Task objective: Leaving out all pictures, transcribe exactly the lines between the line with "Select the Échelle auto radio button" and the last line of the records below, both included.

Material provided:
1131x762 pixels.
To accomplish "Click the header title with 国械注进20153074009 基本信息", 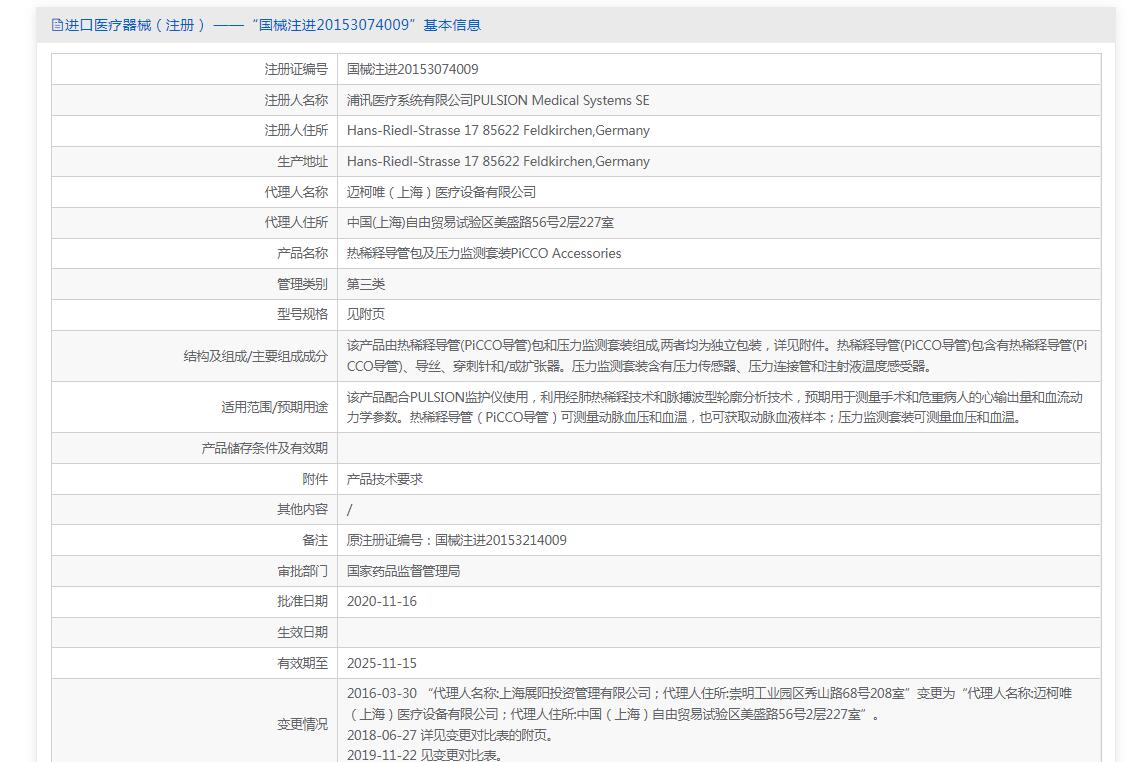I will (x=272, y=25).
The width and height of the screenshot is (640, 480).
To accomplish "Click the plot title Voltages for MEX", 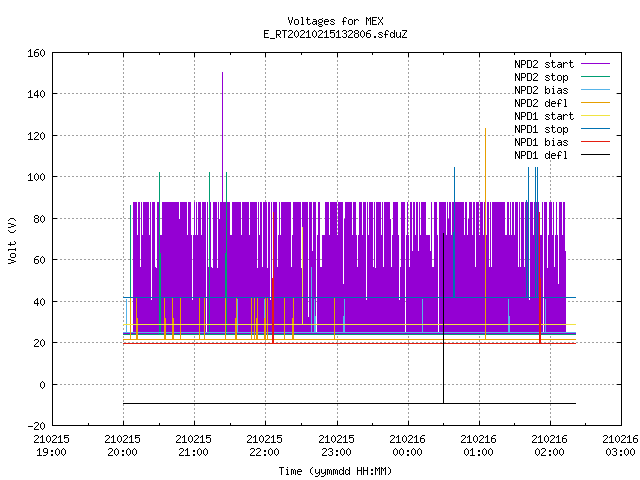I will (336, 21).
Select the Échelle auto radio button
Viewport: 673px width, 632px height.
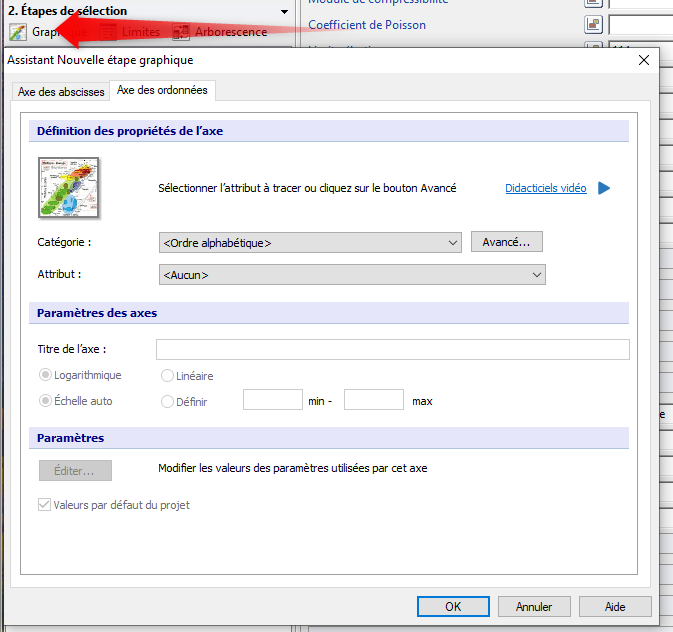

Your solution:
Select the Échelle auto radio button
Viewport: 673px width, 632px height.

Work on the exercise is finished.